What is required — What is needed is an exact repeat of the entries, with no pictures in it.

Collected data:

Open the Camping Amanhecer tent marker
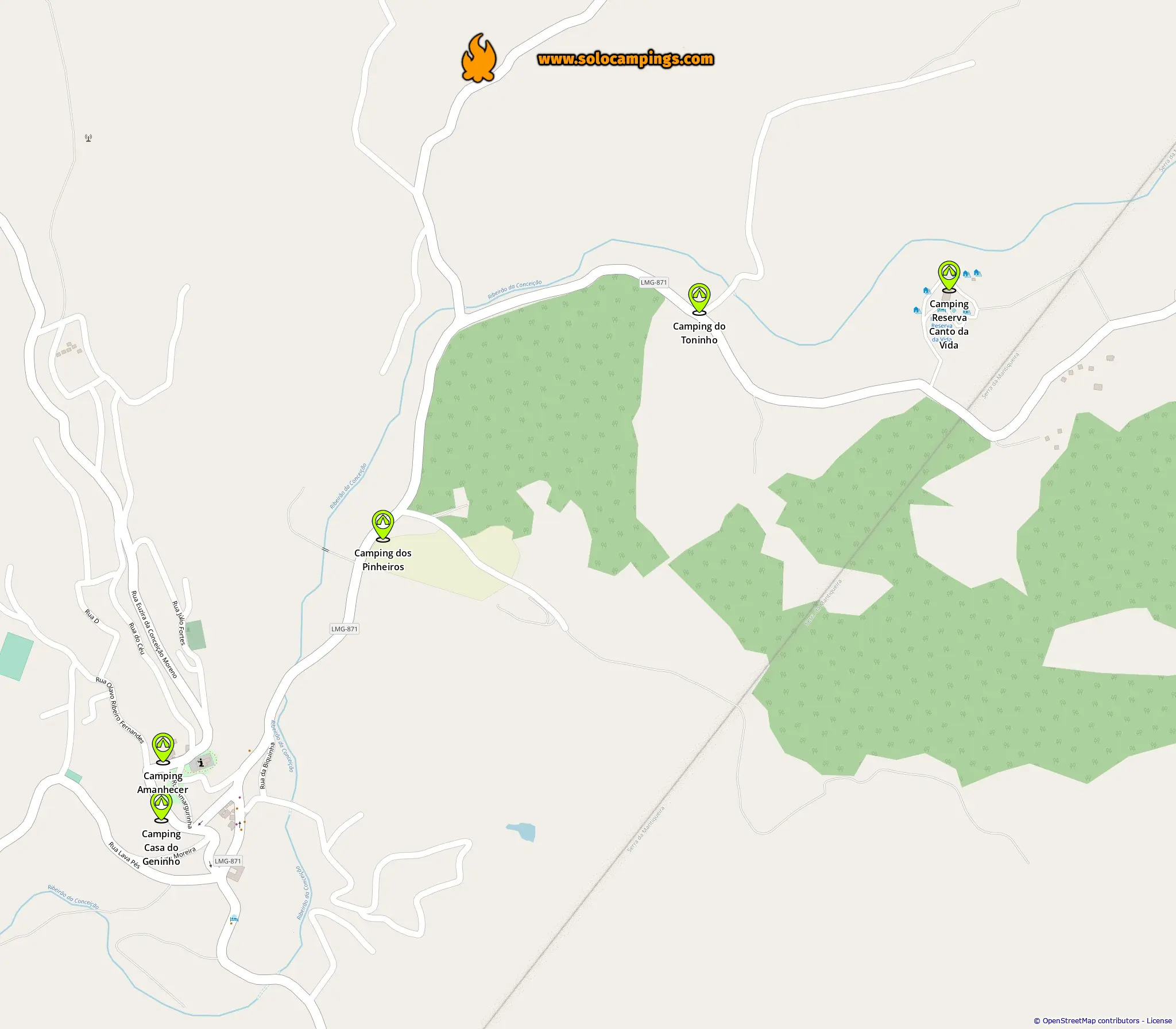 163,748
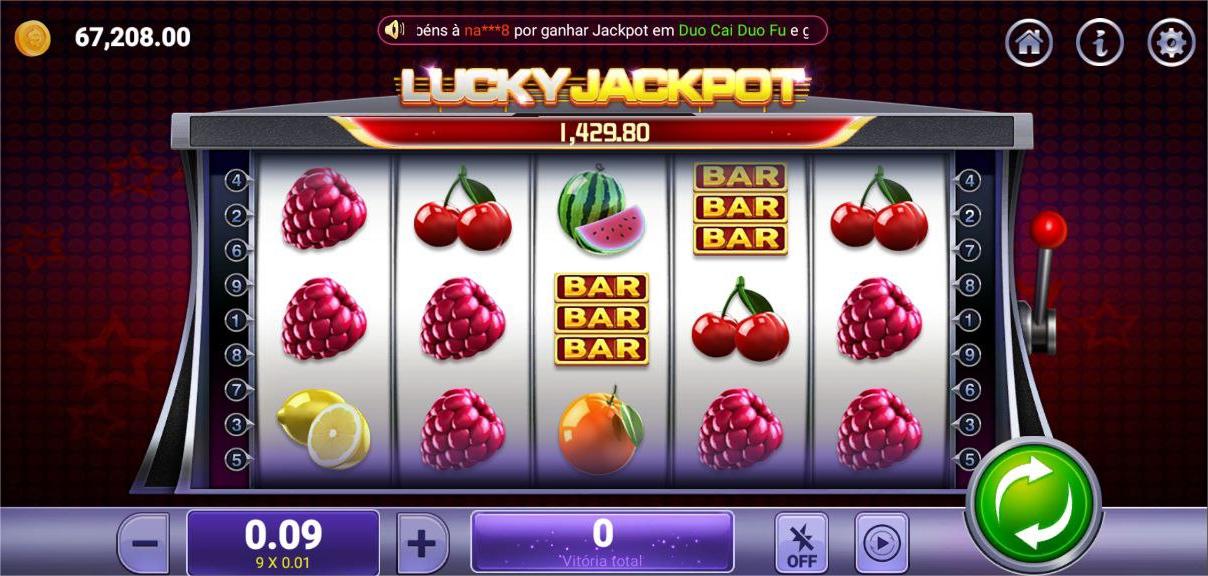Increase bet with the plus button

pyautogui.click(x=423, y=544)
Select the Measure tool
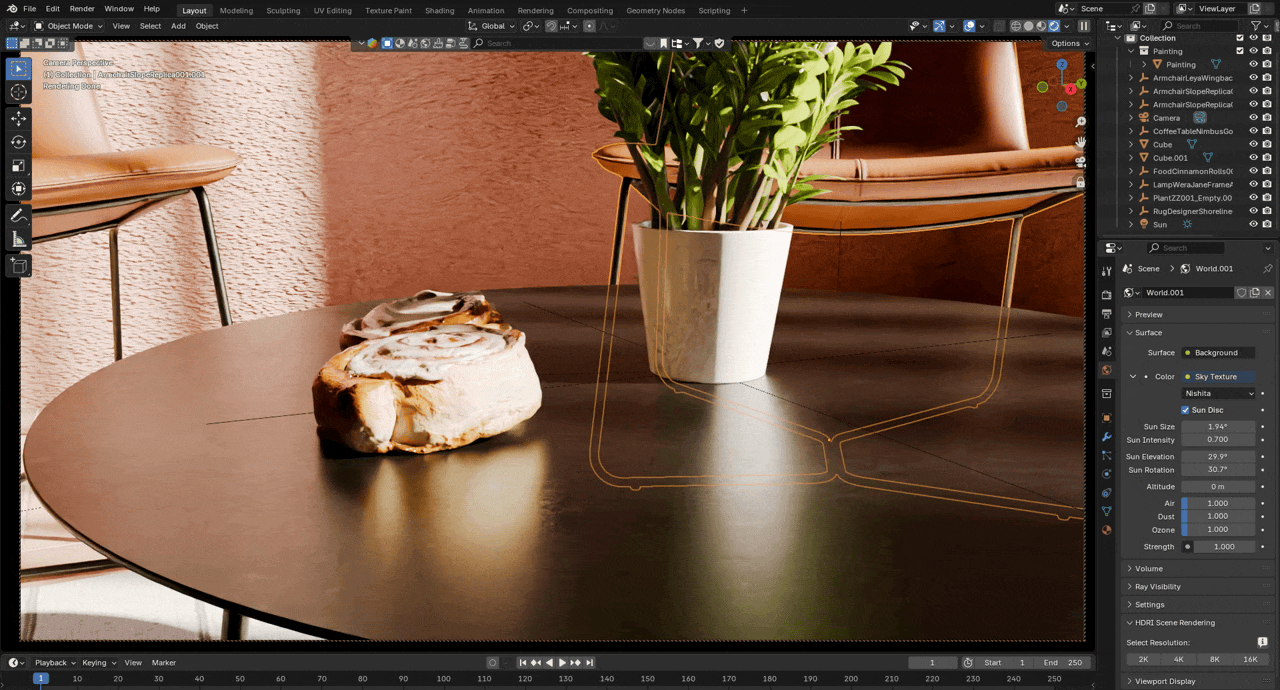Viewport: 1280px width, 690px height. pyautogui.click(x=18, y=240)
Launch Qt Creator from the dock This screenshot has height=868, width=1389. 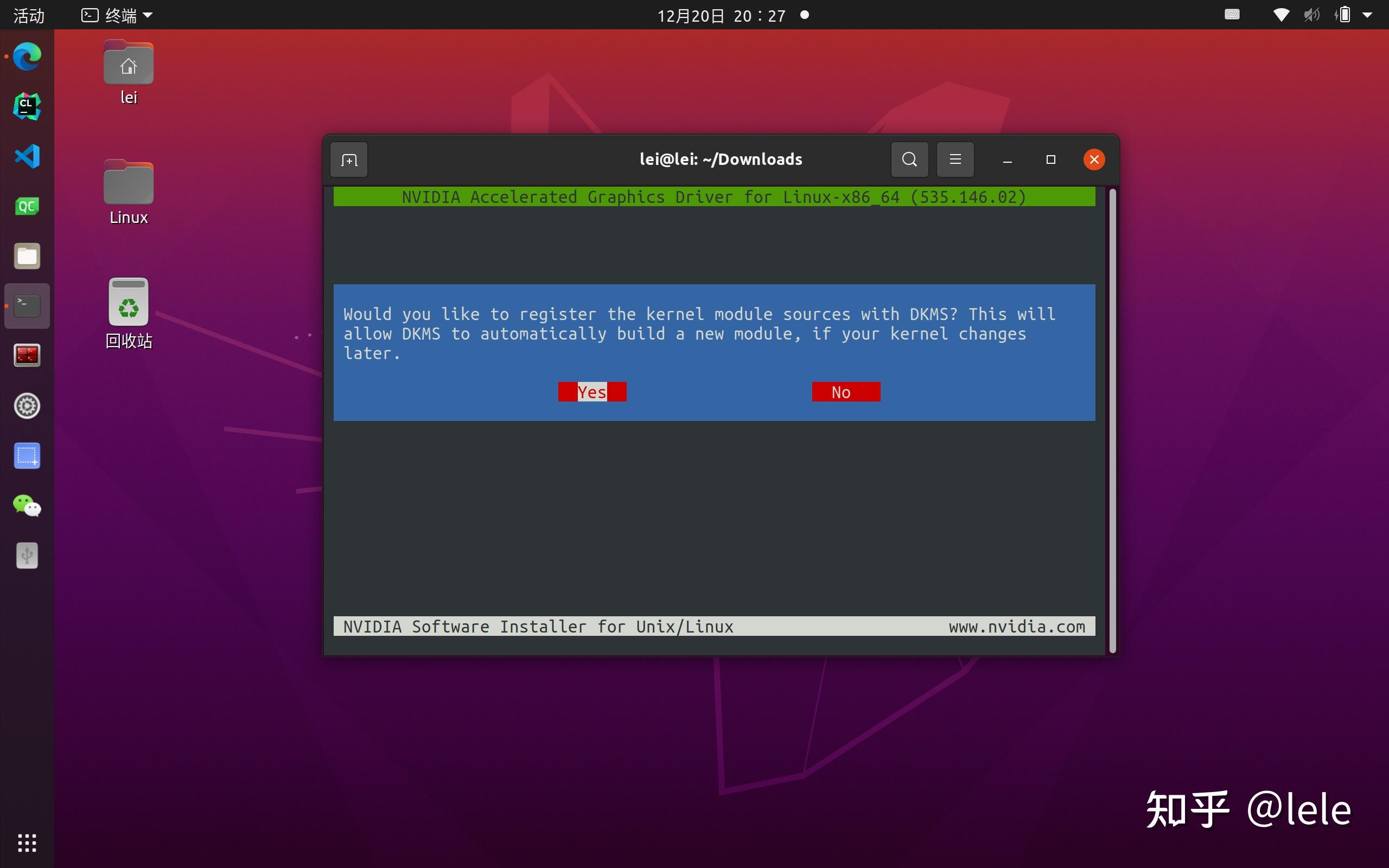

Result of the exercise —
Open the Camping Amanhecer tent marker
 163,748
Increase bet with the plus button

pyautogui.click(x=423, y=544)
Select the Measure tool
Viewport: 1280px width, 690px height. pyautogui.click(x=18, y=240)
Launch Qt Creator from the dock This screenshot has height=868, width=1389. 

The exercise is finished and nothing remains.